Euler's Totient Function φ is multiplicative for coprime integers. Which statement is true?

• A. φ(ab) = φ(a) φ(b) if gcd(a,b) = 1
• B. φ(ab) = φ(a) + φ(b) always
• C. φ(ab) = φ(a) φ(b) for all a,b
• D. φ(n) is always even

Answer: (A)

The key idea is how Euler’s totient counts numbers that are coprime to a given modulus and how those counts behave when you combine two moduli that share no common factors. If a and b are coprime, every number less than ab that is coprime to ab corresponds uniquely to a pair: a residue that is coprime to a and a residue that is coprime to b. Because these choices are independent, you multiply the counts, giving φ(ab) = φ(a) φ(b) when gcd(a, b) = 1.

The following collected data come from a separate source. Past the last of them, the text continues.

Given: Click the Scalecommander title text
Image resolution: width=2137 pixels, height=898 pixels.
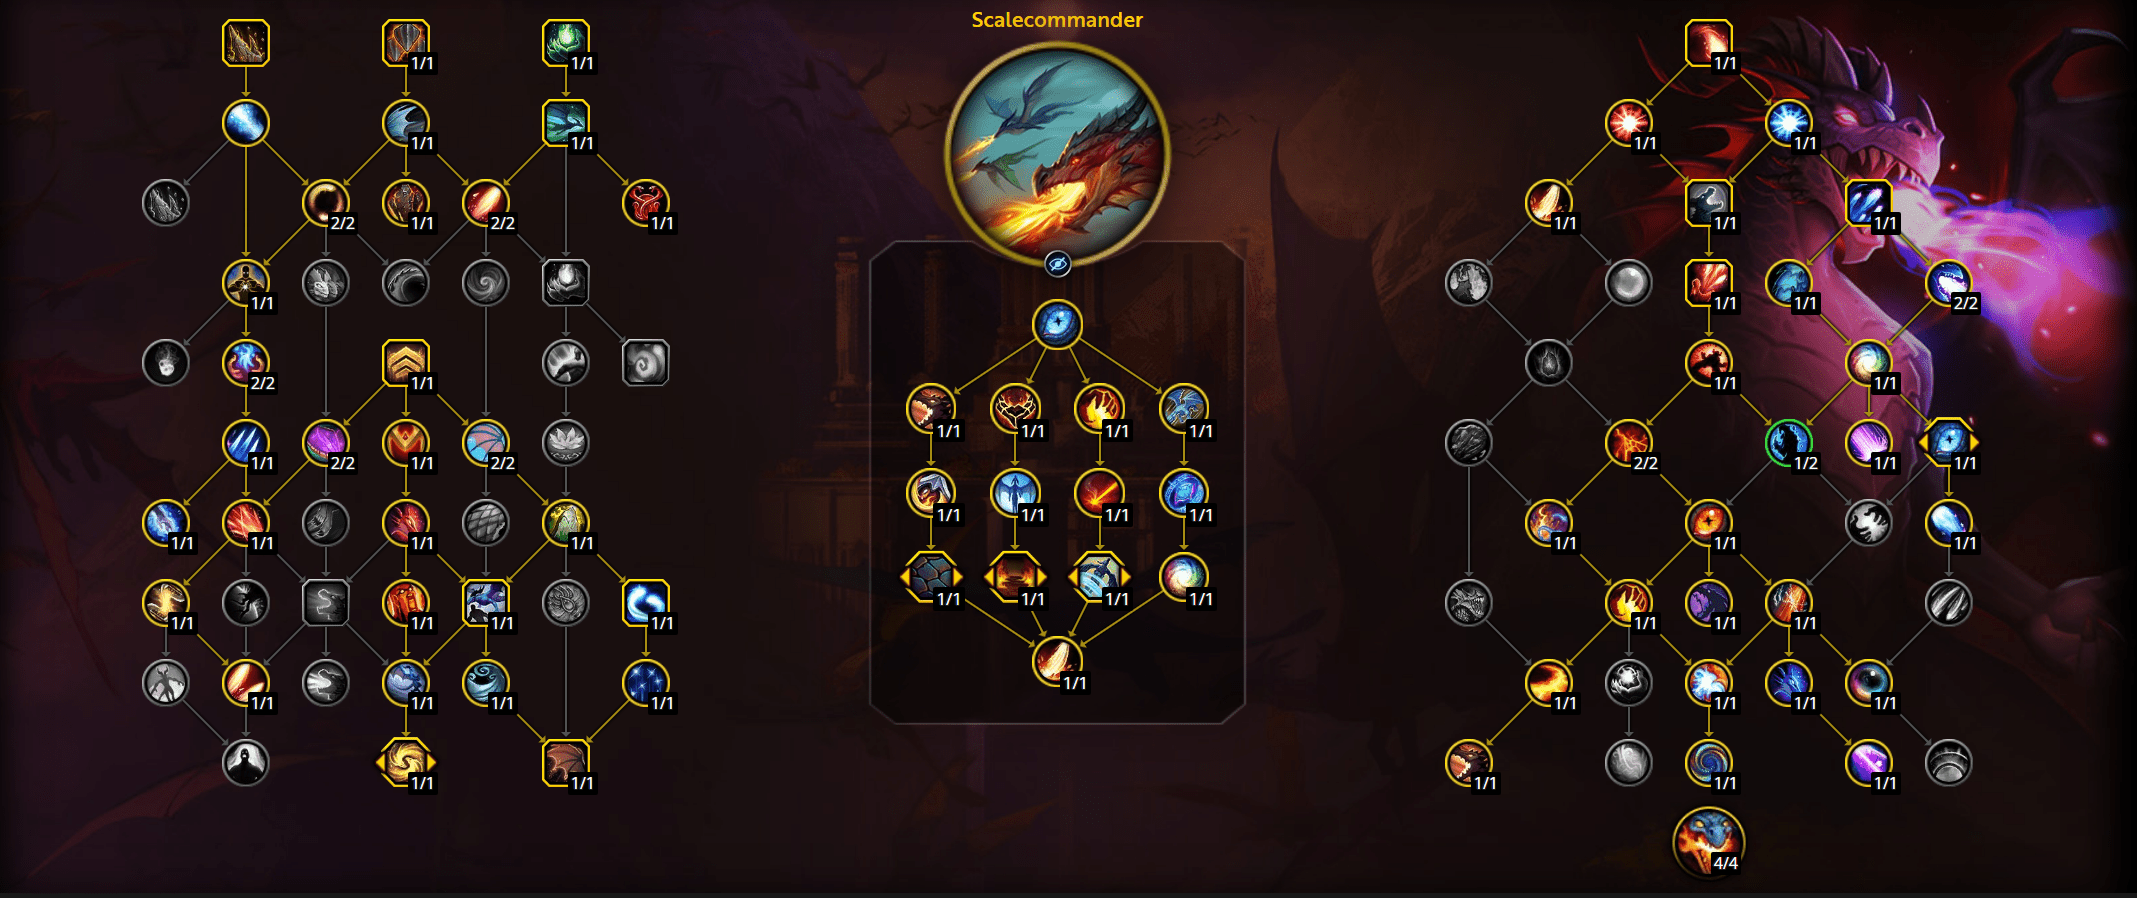Looking at the screenshot, I should (x=1057, y=20).
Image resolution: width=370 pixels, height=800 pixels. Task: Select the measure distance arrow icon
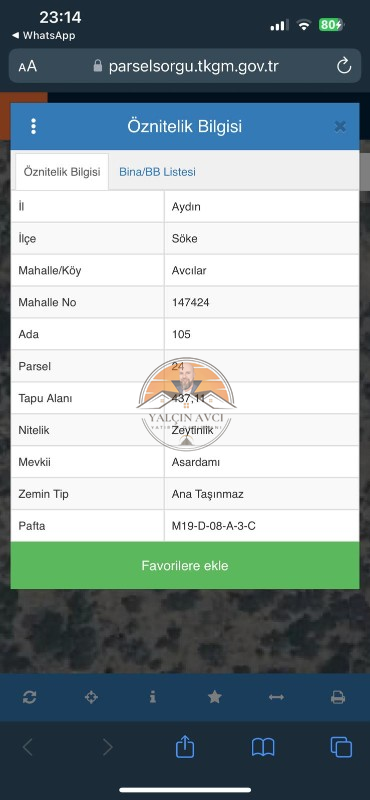(276, 697)
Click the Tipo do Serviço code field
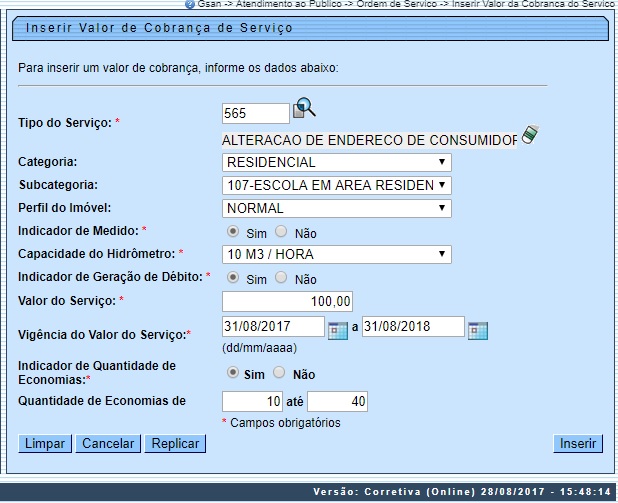This screenshot has width=618, height=503. coord(255,113)
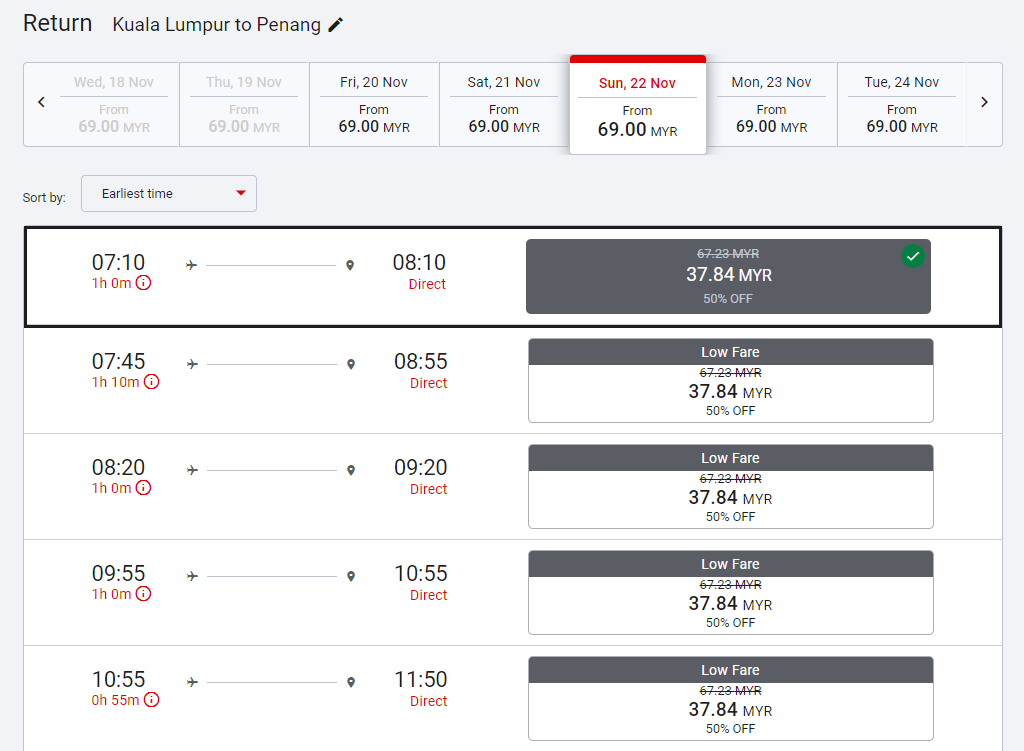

That makes the statement true: the totient function is multiplicative over coprime integers, so φ(ab) equals φ(a) times φ(b) under the coprime condition.

Why the other ideas don’t hold generally: φ(ab) = φ(a) + φ(b) would mix counts in a way that isn’t correct for coprime moduli. And φ(ab) = φ(a) φ(b) for all a and b fails when a and b share factors; for example, if a = b = 2, φ(4) = 2 but φ(2) φ(2) = 1, which shows the product rule requires gcd(a, b) = 1. Finally, φ(n) being always even isn’t true: φ(2) = 1, and φ(1) = 1, so there are odd totients.